The cross section displays the formation petrophysical properties along with lateral changes in water saturation and lithology along the horizontal section.

Horizontal wells

Horizontal wells provide an excellent opportunity to define reservoir rock characteristics between vertical wells. Often, horizontal wells encounter sudden changes in lithology that may indicate formation heterogeneity or the presence of a fault.

Horizontal wells are drilled to increase productivity, to improve drainage efficiently, and to lower the cost of exploitating a reservoir. Reservoirs with thin vertical pay thickness, potential coring problems, and fractured carbonates or shales have been the dominant horizontal well targets, to date. The general drilling philosophy is to traverse a large portion of the reservoir's productive interval.1

In the Middle East, horizontal wells have overcome the problem of vertical wells producing excessive water in some reservoirs, such as the carbonate reservoirs in Turkey (Shell Co. of Turkey Ltd.), the Cretaceous sandstone in the Western Desert of Egypt (Khalda Petroleum Co.), and the Paleozoic sandstone of Southern Oman (Petroleum Development Oman). References 2 and 3 are good reviews of horizontal well applications.

Horizontal wells are being drilled more frequently throughout the world. Techniques have been or are being developed for optimizing formation evaluation and producing from horizontal wells. Formation evaluation of horizontal wells provides a potential means for better reservoir appraisal.

In a vertical well, the logging objectives are generally:

Oil/water contact determination
Lithology and porosity determination
Saturation evaluation
Reservoir barrier identification
Pressure and permeability determination.

In horizontal oil wells, these objectives no longer apply for the following reasons:

Oil/water and gas/water contacts are avoided because the well's trajectory is confined to the oil zone.
Saturation is assumed to be constant from the start of the well project.
Lithology is well known from nearby vertical wells, although the information can be misleading.

Logs in horizontal wells can identify fractures; evaluate saturation, lithology, and porosity; determine pressure and permeability; and identify heterogeneities.

Candidate reservoirs

Reservoir management teams must carefully consider the most effective direction for the horizontal trajectory across the reservoir. Consideration should also be given to not only achieving optimum production, but also for obtaining measurements needed for accurate reserve estimates.

Horizontal wells are revealing that reservoirs are not as homogeneous or isotropic as previously assumed, a conclusion supported by results of enhanced oil recovery projects carried out during the past years.2 4 5

Thin reservoirs

Horizontal wells, in thin reservoirs, contact a much larger reservoir area in comparison to vertical wells.

When the reservoir has matrix permeability, the vertical permeability is usually lower than horizontal permeability because of layering and bedding.

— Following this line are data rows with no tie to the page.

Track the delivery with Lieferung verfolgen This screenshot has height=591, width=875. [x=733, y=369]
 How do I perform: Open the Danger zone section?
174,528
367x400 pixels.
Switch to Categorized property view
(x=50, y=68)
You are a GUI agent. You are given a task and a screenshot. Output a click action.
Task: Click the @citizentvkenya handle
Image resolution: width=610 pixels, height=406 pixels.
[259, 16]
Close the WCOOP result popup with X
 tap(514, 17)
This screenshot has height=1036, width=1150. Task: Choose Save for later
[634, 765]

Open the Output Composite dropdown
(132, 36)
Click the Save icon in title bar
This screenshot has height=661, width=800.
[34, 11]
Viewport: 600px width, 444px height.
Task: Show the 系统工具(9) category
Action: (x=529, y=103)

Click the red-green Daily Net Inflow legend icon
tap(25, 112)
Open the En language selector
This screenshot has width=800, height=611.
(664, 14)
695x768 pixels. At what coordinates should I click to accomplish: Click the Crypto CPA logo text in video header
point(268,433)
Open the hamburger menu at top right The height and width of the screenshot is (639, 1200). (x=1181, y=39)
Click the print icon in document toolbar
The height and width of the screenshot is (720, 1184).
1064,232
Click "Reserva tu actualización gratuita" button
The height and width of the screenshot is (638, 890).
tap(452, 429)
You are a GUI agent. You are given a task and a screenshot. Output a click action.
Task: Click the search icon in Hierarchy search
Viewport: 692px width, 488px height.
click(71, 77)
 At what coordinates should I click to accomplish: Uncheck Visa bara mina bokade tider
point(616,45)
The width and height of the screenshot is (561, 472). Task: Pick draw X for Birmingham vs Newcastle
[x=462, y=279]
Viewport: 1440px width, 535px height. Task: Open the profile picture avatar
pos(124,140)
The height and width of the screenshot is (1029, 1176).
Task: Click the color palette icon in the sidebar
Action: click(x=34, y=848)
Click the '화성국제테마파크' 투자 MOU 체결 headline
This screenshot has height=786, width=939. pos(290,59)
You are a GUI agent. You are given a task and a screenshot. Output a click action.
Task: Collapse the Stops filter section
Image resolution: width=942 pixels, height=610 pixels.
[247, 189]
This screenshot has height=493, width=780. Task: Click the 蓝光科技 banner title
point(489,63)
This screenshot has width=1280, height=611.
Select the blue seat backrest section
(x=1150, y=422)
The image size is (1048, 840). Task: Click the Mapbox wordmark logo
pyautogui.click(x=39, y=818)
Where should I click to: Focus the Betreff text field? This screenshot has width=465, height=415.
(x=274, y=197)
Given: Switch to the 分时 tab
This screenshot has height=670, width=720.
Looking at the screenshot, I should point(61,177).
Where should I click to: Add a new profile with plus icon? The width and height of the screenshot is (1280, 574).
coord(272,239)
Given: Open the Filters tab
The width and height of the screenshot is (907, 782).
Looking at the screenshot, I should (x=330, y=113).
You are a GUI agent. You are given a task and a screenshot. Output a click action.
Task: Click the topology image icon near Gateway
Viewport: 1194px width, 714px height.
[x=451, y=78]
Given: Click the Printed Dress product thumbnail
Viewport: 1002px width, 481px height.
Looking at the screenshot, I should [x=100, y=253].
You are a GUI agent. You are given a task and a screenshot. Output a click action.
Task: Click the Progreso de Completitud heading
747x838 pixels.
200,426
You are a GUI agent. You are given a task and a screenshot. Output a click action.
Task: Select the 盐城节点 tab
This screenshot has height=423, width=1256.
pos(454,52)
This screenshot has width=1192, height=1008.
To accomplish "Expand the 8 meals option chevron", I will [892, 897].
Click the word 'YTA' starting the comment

This factor means that the production increase is not directly proportional to the horizontal well length. In many cases, the well productivity can be improved by increasing the sinuosity of the drainhole.

In the case of Badri field, Gulf of Suez, the horizontal well has a depth tolerance of only about 10 ft, but the well bore exposure was increased through sinuosity.

The well penetrated the reservoir interval at a high 85 angle and at the end of the horizontal section the angle became inverted. This change in angle, together with the drainhole sinuosity, led to controlling gas entry from the reservoir's secondary gas cap.6

Hydraulic heterogeneous reservoirs

In hydraulic heterogeneous reservoirs, a vertical well may only intersect a low-porosity interval. However, a horizontal well will intersect reservoir rocks with a variety of permeabilities and porosities, and the best intervals can be selected for perforation.

In Sidki field, Gulf of Suez, the producing sections suffer from the severe vertical heterogeneity nature of the petrophysical properties that cause fluids to vertically segregate. This segregation leads to high GOR and low oil production.

These reservoir conditions led to drilling of a horizontal well to increase oil production and keep the gas in the reservoir.

High gas and water rates

A well's gas or water coning tendencies are reduced by the lower drawdown pressures in horizontal wells.

A short production interval in a vertical well encourages a sharp pressure drawdown around the well that causes undesired high gas/oil ratios or water cuts. However, a horizontal well with its longer producing section reduces drawdown pressure and, therefore, decreases coning problems.

A lower drawdown also increases ultimate oil recovery because it reduces the risk of uneven depletion and improves the sweep across the reservoir.

In El-Salam and Hayat oil fields in the Western Desert of Egypt, vertical wells suffer from high water rates. Horizontal wells, however, have significantly reduced water production and increased oil productivity indices by a factor of 10, compared with the vertical wells in the fields.7

Correcting logs

Logging tools were originally designed to measure formation properties crossed by vertical well bores. But in horizontal wells, layers are not crossed in a continuous progression.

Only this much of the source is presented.